%%
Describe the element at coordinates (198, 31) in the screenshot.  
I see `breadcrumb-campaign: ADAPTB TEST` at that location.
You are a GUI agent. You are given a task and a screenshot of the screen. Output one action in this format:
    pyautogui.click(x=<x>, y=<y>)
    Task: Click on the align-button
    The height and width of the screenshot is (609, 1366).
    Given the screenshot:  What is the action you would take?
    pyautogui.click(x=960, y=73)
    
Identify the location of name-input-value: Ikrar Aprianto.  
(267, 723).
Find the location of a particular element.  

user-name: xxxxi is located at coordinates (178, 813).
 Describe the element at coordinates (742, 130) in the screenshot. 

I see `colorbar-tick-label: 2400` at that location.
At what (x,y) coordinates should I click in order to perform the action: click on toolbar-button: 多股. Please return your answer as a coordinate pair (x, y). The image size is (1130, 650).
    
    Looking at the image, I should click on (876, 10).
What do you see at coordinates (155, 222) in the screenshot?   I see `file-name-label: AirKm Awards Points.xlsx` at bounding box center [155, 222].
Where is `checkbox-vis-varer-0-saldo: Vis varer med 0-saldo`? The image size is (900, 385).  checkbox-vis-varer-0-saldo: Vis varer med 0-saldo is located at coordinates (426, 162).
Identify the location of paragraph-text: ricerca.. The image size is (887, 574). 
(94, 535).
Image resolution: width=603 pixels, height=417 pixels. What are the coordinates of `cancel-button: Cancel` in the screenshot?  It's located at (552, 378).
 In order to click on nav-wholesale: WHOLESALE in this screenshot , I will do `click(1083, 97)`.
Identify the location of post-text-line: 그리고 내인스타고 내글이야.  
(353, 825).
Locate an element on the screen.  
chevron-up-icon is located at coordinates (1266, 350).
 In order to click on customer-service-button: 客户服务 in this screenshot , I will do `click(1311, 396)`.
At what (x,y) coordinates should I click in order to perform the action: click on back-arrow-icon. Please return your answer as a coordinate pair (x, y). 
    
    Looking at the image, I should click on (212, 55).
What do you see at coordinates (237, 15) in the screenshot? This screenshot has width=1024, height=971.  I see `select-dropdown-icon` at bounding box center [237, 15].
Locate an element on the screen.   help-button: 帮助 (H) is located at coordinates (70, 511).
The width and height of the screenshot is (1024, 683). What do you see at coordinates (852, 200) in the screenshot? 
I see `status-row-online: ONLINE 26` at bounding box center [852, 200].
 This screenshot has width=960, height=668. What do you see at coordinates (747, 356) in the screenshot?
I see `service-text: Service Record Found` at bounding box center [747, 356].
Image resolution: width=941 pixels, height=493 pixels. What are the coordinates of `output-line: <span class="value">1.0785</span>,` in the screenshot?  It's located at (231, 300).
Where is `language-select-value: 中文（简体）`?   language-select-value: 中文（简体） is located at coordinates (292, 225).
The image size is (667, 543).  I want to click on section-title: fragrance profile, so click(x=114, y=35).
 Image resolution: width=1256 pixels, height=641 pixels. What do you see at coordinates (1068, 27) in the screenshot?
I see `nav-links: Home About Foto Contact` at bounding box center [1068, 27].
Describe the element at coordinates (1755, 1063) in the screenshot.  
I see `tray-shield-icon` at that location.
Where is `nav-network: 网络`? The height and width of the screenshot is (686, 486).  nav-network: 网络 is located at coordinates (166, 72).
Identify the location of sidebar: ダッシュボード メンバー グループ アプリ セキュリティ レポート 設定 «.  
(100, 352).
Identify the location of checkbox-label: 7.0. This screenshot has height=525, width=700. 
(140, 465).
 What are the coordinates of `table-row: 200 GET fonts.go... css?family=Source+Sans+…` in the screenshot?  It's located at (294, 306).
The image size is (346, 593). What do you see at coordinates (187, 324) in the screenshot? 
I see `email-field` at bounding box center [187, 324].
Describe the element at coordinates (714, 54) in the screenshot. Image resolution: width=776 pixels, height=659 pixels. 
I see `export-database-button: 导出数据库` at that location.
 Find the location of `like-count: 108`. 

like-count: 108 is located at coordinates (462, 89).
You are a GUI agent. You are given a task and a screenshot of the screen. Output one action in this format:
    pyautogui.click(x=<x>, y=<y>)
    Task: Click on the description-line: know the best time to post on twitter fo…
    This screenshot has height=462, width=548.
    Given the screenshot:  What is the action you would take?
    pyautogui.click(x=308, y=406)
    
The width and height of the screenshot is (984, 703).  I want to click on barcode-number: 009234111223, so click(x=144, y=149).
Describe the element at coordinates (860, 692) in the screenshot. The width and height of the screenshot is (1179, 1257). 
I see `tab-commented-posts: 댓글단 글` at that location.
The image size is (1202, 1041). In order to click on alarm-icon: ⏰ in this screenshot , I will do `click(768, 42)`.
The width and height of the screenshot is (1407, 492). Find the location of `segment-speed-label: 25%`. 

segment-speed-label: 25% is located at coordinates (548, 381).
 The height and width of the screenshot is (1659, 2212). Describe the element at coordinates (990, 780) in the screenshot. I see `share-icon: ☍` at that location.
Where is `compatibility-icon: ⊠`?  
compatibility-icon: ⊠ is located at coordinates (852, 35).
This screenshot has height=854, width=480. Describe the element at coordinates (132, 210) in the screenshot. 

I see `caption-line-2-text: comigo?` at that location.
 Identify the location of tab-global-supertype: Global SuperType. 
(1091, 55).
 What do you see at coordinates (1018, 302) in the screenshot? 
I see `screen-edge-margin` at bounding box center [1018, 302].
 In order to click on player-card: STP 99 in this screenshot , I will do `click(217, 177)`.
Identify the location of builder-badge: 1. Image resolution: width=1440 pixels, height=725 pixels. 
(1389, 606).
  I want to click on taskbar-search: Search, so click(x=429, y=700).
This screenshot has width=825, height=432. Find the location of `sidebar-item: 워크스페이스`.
%%
Please update all the records above so that every "Identify" becomes "Give", with nothing else changed.

Describe the element at coordinates (198, 31) in the screenshot.  
I see `breadcrumb-campaign: ADAPTB TEST` at that location.
You are a GUI agent. You are given a task and a screenshot of the screen. Output one action in this format:
    pyautogui.click(x=<x>, y=<y>)
    Task: Click on the align-button
    The height and width of the screenshot is (609, 1366).
    Given the screenshot:  What is the action you would take?
    pyautogui.click(x=960, y=73)
    
Give the location of name-input-value: Ikrar Aprianto.  
(267, 723).
Find the location of a particular element.  

user-name: xxxxi is located at coordinates (178, 813).
 Describe the element at coordinates (742, 130) in the screenshot. 

I see `colorbar-tick-label: 2400` at that location.
At what (x,y) coordinates should I click in order to perform the action: click on toolbar-button: 多股. Please return your answer as a coordinate pair (x, y). The image size is (1130, 650).
    
    Looking at the image, I should click on (876, 10).
What do you see at coordinates (155, 222) in the screenshot?   I see `file-name-label: AirKm Awards Points.xlsx` at bounding box center [155, 222].
Where is `checkbox-vis-varer-0-saldo: Vis varer med 0-saldo`? The image size is (900, 385).  checkbox-vis-varer-0-saldo: Vis varer med 0-saldo is located at coordinates (426, 162).
Give the location of paragraph-text: ricerca.. The image size is (887, 574). 
(94, 535).
Image resolution: width=603 pixels, height=417 pixels. What are the coordinates of `cancel-button: Cancel` in the screenshot?  It's located at (552, 378).
 In order to click on nav-wholesale: WHOLESALE in this screenshot , I will do `click(1083, 97)`.
Give the location of post-text-line: 그리고 내인스타고 내글이야.  
(353, 825).
Locate an element on the screen.  
chevron-up-icon is located at coordinates (1266, 350).
 In order to click on customer-service-button: 客户服务 in this screenshot , I will do `click(1311, 396)`.
At what (x,y) coordinates should I click in order to perform the action: click on back-arrow-icon. Please return your answer as a coordinate pair (x, y). 
    
    Looking at the image, I should click on (212, 55).
What do you see at coordinates (237, 15) in the screenshot? This screenshot has width=1024, height=971.  I see `select-dropdown-icon` at bounding box center [237, 15].
Locate an element on the screen.   help-button: 帮助 (H) is located at coordinates (70, 511).
The width and height of the screenshot is (1024, 683). What do you see at coordinates (852, 200) in the screenshot? 
I see `status-row-online: ONLINE 26` at bounding box center [852, 200].
 This screenshot has width=960, height=668. What do you see at coordinates (747, 356) in the screenshot?
I see `service-text: Service Record Found` at bounding box center [747, 356].
Image resolution: width=941 pixels, height=493 pixels. What are the coordinates of `output-line: <span class="value">1.0785</span>,` in the screenshot?  It's located at (231, 300).
Where is `language-select-value: 中文（简体）`?   language-select-value: 中文（简体） is located at coordinates (292, 225).
The image size is (667, 543).  I want to click on section-title: fragrance profile, so click(x=114, y=35).
 Image resolution: width=1256 pixels, height=641 pixels. What do you see at coordinates (1068, 27) in the screenshot?
I see `nav-links: Home About Foto Contact` at bounding box center [1068, 27].
Describe the element at coordinates (1755, 1063) in the screenshot.  
I see `tray-shield-icon` at that location.
Where is `nav-network: 网络`? The height and width of the screenshot is (686, 486).  nav-network: 网络 is located at coordinates (166, 72).
Give the location of sidebar: ダッシュボード メンバー グループ アプリ セキュリティ レポート 設定 «.  
(100, 352).
Give the location of checkbox-label: 7.0. This screenshot has height=525, width=700. 
(140, 465).
 What are the coordinates of `table-row: 200 GET fonts.go... css?family=Source+Sans+…` in the screenshot?  It's located at (294, 306).
The image size is (346, 593). What do you see at coordinates (187, 324) in the screenshot? 
I see `email-field` at bounding box center [187, 324].
Describe the element at coordinates (714, 54) in the screenshot. Image resolution: width=776 pixels, height=659 pixels. 
I see `export-database-button: 导出数据库` at that location.
 Find the location of `like-count: 108`. 

like-count: 108 is located at coordinates (462, 89).
You are a GUI agent. You are given a task and a screenshot of the screen. Output one action in this format:
    pyautogui.click(x=<x>, y=<y>)
    Task: Click on the description-line: know the best time to post on twitter fo…
    This screenshot has height=462, width=548.
    Given the screenshot:  What is the action you would take?
    pyautogui.click(x=308, y=406)
    
The width and height of the screenshot is (984, 703).  I want to click on barcode-number: 009234111223, so click(x=144, y=149).
Describe the element at coordinates (860, 692) in the screenshot. The width and height of the screenshot is (1179, 1257). 
I see `tab-commented-posts: 댓글단 글` at that location.
The image size is (1202, 1041). In order to click on alarm-icon: ⏰ in this screenshot , I will do `click(768, 42)`.
The width and height of the screenshot is (1407, 492). Find the location of `segment-speed-label: 25%`. 

segment-speed-label: 25% is located at coordinates (548, 381).
 The height and width of the screenshot is (1659, 2212). Describe the element at coordinates (990, 780) in the screenshot. I see `share-icon: ☍` at that location.
Where is `compatibility-icon: ⊠`?  
compatibility-icon: ⊠ is located at coordinates (852, 35).
This screenshot has height=854, width=480. Describe the element at coordinates (132, 210) in the screenshot. 

I see `caption-line-2-text: comigo?` at that location.
 Give the location of tab-global-supertype: Global SuperType. 
(1091, 55).
 What do you see at coordinates (1018, 302) in the screenshot? 
I see `screen-edge-margin` at bounding box center [1018, 302].
 In order to click on player-card: STP 99 in this screenshot , I will do `click(217, 177)`.
Give the location of builder-badge: 1. Image resolution: width=1440 pixels, height=725 pixels. 
(1389, 606).
  I want to click on taskbar-search: Search, so click(x=429, y=700).
This screenshot has width=825, height=432. Find the location of `sidebar-item: 워크스페이스`.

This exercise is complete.